#### [Source passage]
--------------------------------

Documentation
Window Functions
Window functions are a special type of function that perform calculations on a set of rows that are related to the current row. Unlike regular aggregate functions, use of a window function does not cause rows to become grouped into a single output row — the rows retain their separate identities. Behind the scenes, the window function is able to access more than just the current row of the query result.
To narrow window function to a specific set of rows, you need to use window
.
Window is used to partition dataset into smaller partitions on which later window function will be applied.
Window Functions:
All window functions are implementing WindowFunction
interface.
Example
data_frame()
->read(
from_array([
['id' => 1, 'name' => 'Greg', 'department' => 'IT', 'salary' => 6000],
['id' => 2, 'name' => 'Michal', 'department' => 'IT', 'salary' => 5000],
['id' => 3, 'name' => 'Tomas', 'department' => 'Finances', 'salary' => 11_000],
['id' => 4, 'name' => 'John', 'department' => 'Finances', 'salary' => 9000],
['id' => 5, 'name' => 'Jane', 'department' => 'Finances', 'salary' => 14_000],
['id' => 6, 'name' => 'Janet', 'department' => 'Finances', 'salary' => 4000],
])
)
->withEntry('rank', dense_rank()->over(window()->partitionBy(ref('department'))->orderBy(ref('salary')->desc())))
->sortBy(ref('department'), ref('rank'))
->write(to_output(false))
->run();
Output:
+----+-------+------------+--------+------+
| id | name | department | salary | rank |
+----+-------+------------+--------+------+
| 5 | Jane | Finances | 14000 | 1 |
| 3 | Tomas | Finances | 11000 | 2 |
| 4 | John | Finances | 9000 | 3 |
| 6 | Janet | Finances | 4000 | 4 |
+----+-------+------------+--------+------+
4 rows
+----+--------+------------+--------+------+
| id | name | department | salary | rank |
+----+--------+------------+--------+------+
| 1 | Greg | IT | 6000 | 1 |
| 2 | Michal | IT | 5000 | 2 |
+----+--------+------------+--------+------+
2 rows

--------------------------------

#### [Actions to take]
1: List the names of the employees in the Finances department, as given in the window functions documentation.
2: According to the window functions documentation, which interface do all window functions implement?
3: Summarize the window functions documentation in two sentences.

#### [Records]
--------------------------------

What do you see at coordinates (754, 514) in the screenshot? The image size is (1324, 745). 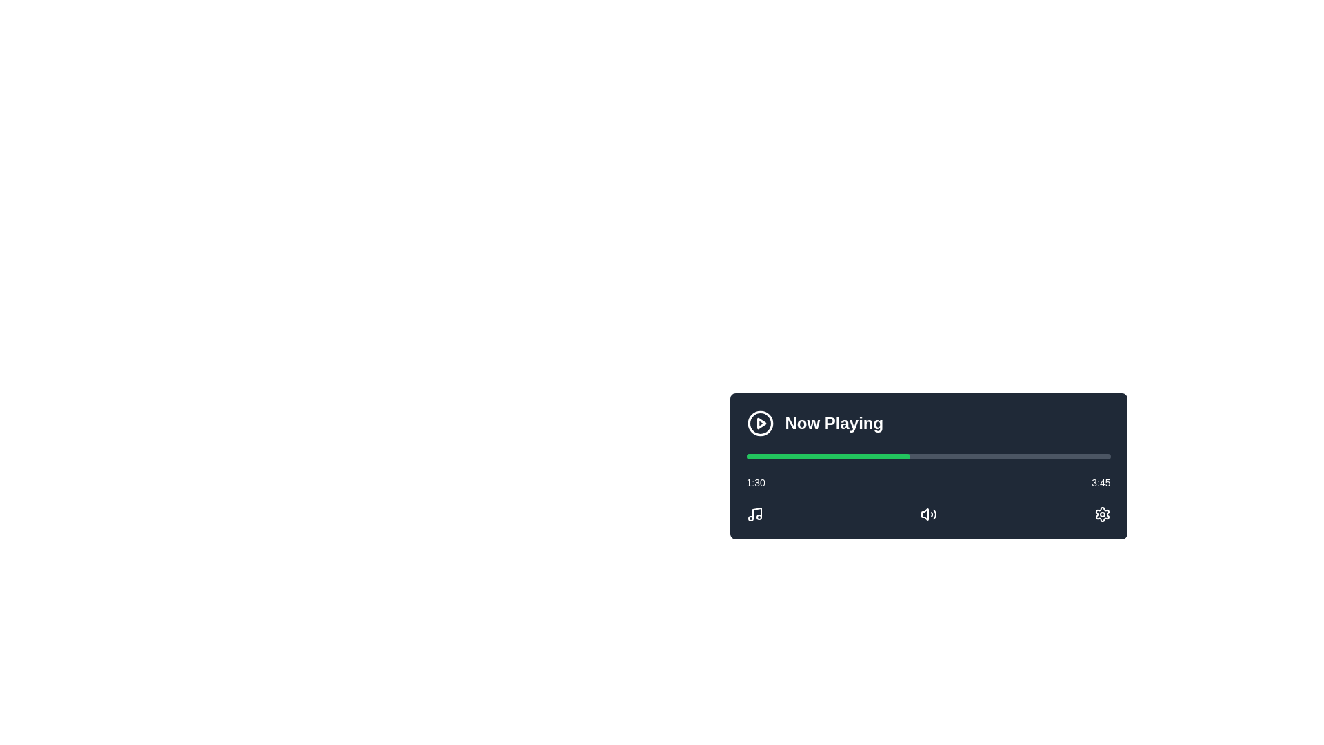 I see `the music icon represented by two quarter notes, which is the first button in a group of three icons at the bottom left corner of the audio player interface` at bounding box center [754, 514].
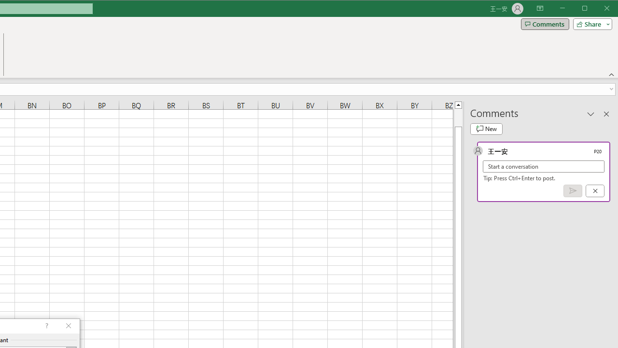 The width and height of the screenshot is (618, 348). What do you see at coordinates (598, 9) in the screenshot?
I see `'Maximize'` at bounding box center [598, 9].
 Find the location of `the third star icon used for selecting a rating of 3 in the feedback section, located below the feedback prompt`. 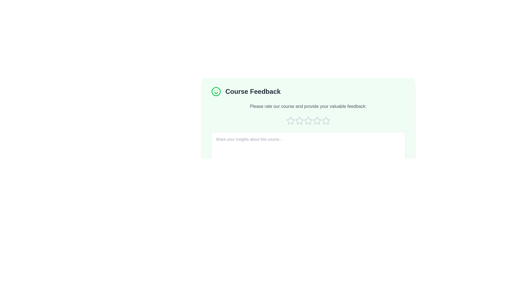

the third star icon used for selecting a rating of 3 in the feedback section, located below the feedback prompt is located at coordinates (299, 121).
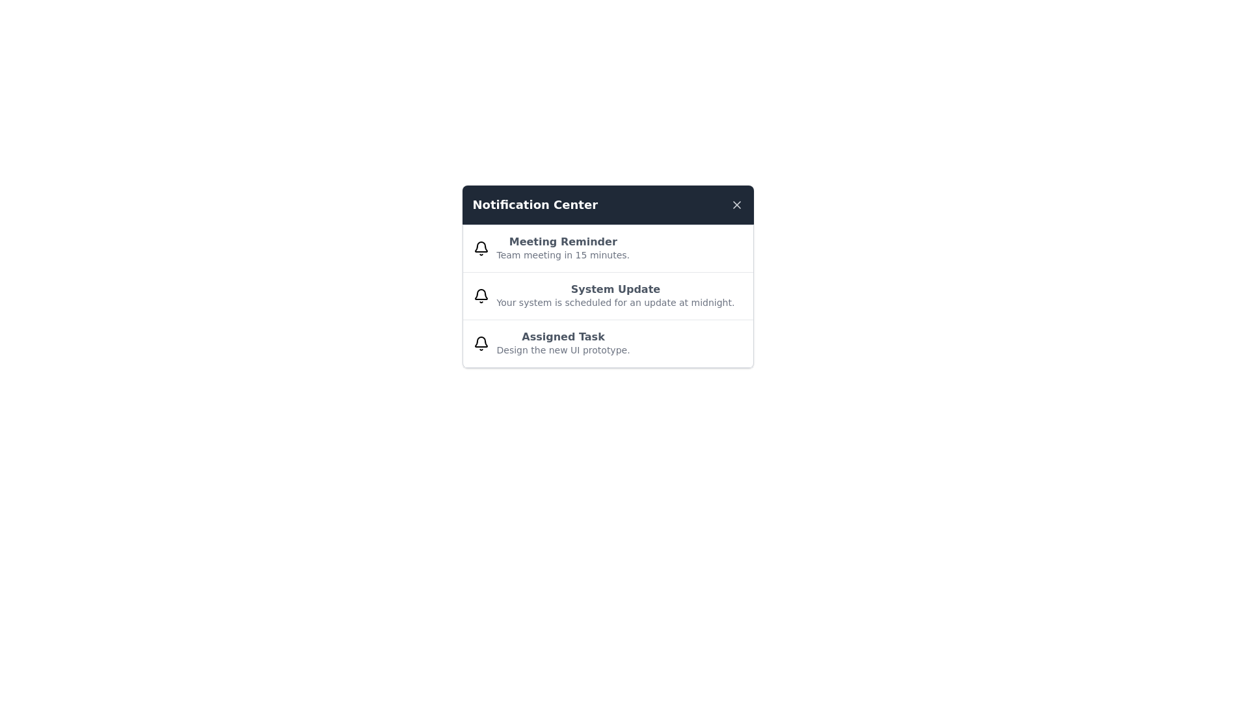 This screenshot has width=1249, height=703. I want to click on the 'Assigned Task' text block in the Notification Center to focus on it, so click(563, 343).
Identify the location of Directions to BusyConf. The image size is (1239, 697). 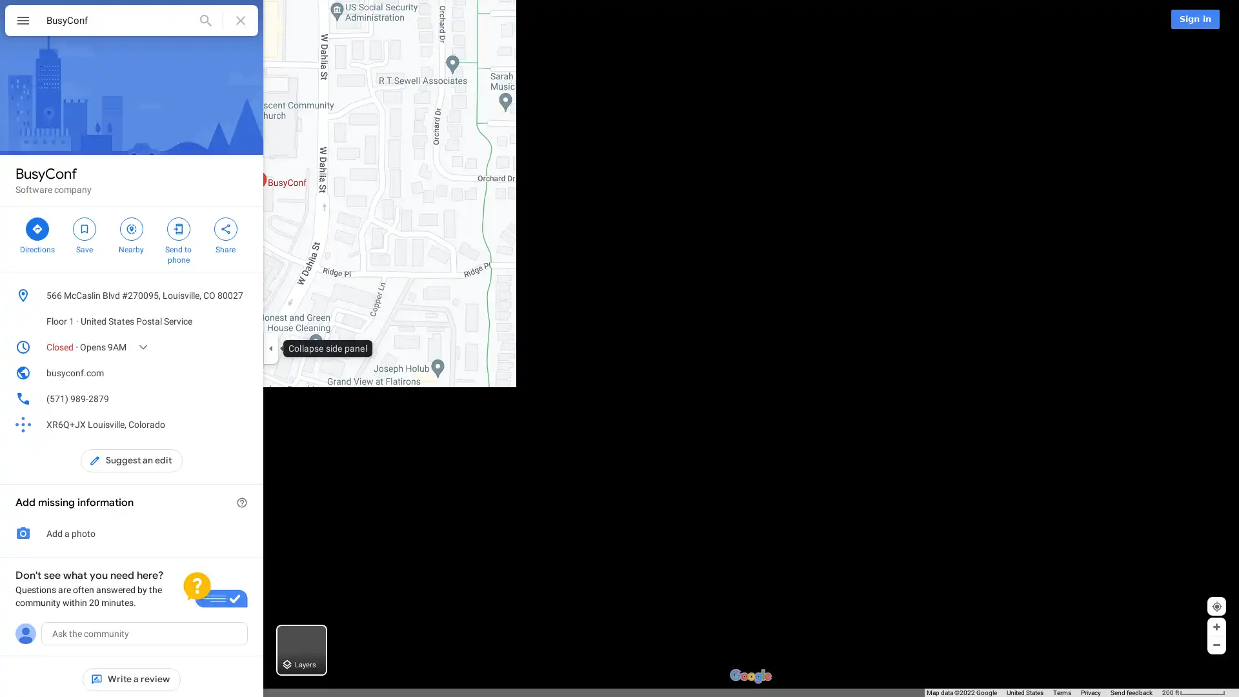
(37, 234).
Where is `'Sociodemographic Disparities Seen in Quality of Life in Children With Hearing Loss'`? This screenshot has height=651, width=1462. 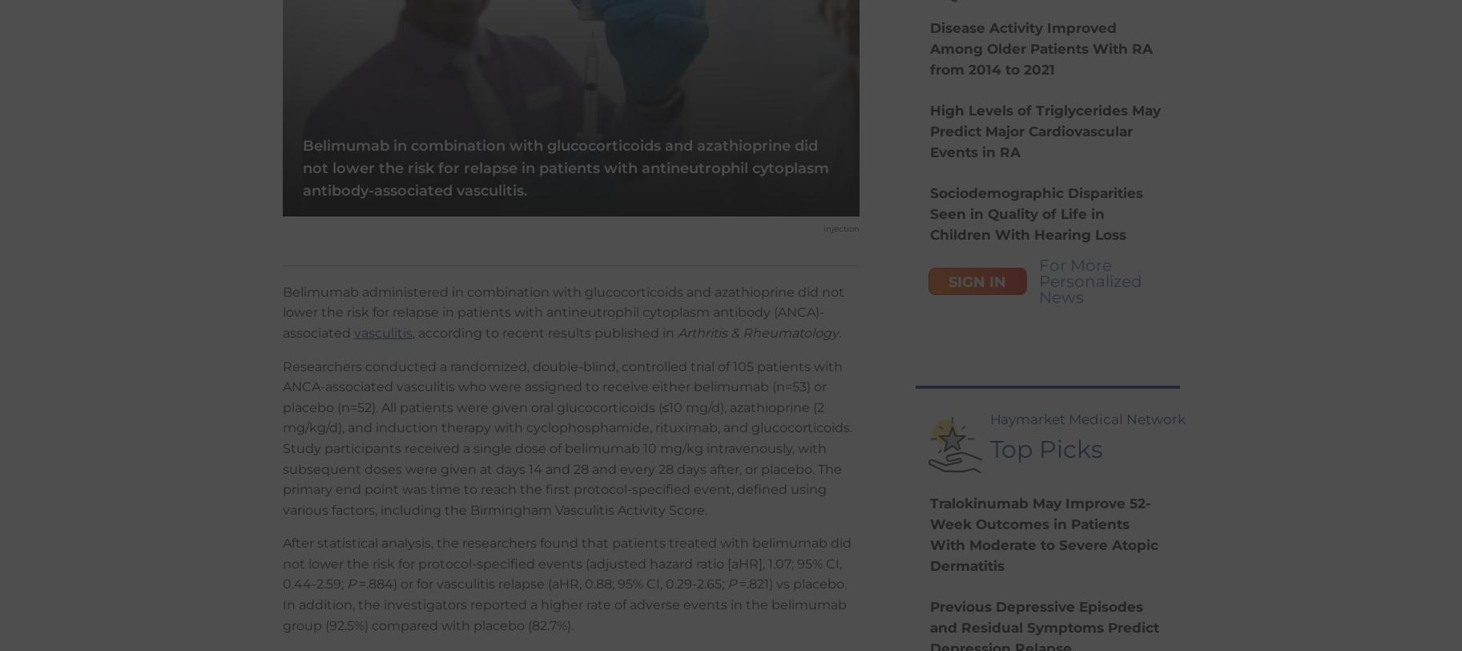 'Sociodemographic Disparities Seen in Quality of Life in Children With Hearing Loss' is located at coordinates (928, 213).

--------------------------------

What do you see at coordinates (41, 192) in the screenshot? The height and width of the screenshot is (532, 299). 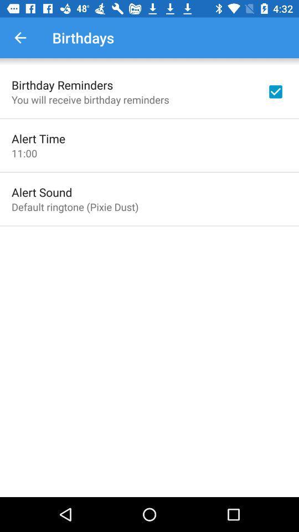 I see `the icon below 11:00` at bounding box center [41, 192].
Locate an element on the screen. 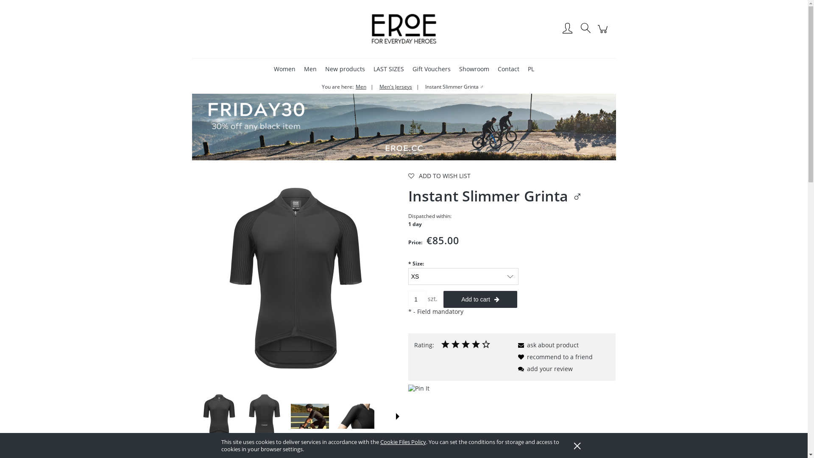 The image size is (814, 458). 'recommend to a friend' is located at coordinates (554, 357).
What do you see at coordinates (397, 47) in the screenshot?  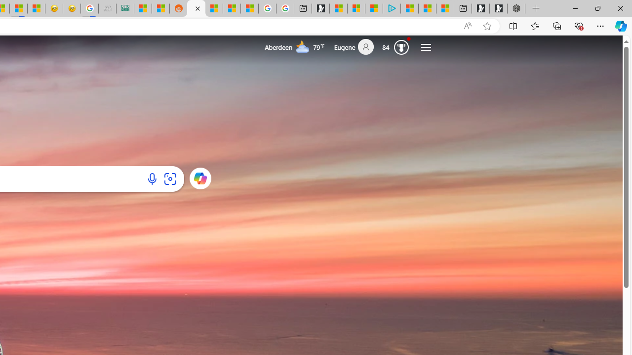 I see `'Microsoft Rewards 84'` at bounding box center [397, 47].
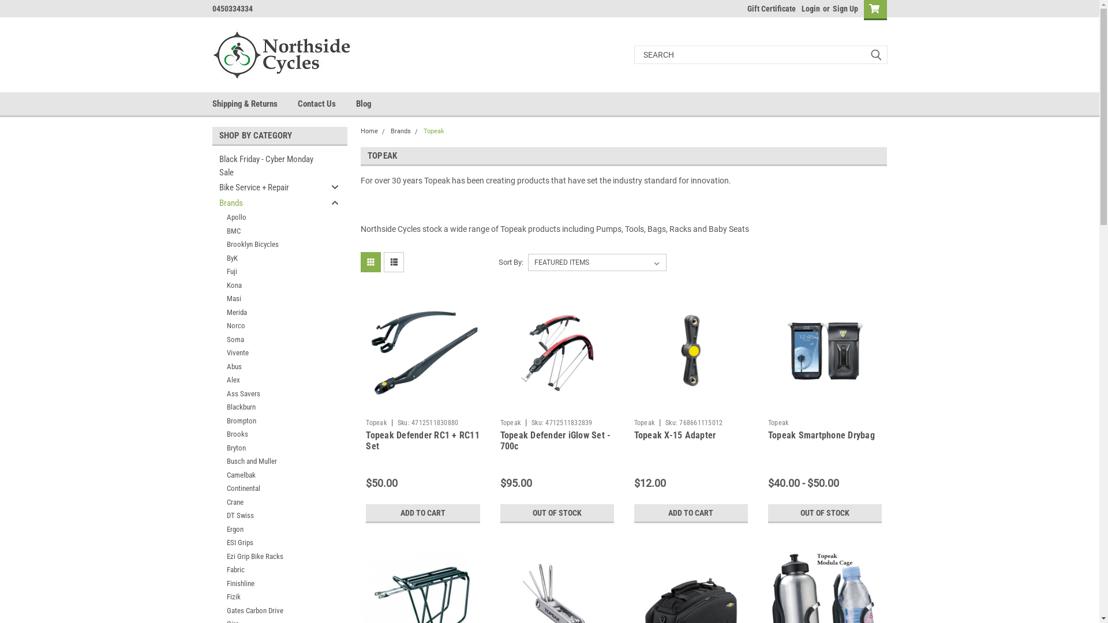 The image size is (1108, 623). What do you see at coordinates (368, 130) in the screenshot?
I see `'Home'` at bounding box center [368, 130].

--------------------------------

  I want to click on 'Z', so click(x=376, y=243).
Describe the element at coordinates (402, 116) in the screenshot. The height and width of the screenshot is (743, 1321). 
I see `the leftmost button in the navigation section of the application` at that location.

--------------------------------

#### [Results by task]
1: Tomas, John, Jane, Janet

2: WindowFunction

3: Window functions calculate over a set of rows related to the current row, and unlike regular aggregate functions they do not group rows into a single output row, so each row keeps its separate identity. A window partitions the dataset into smaller partitions on which the window function is then applied, and all window functions implement the WindowFunction interface.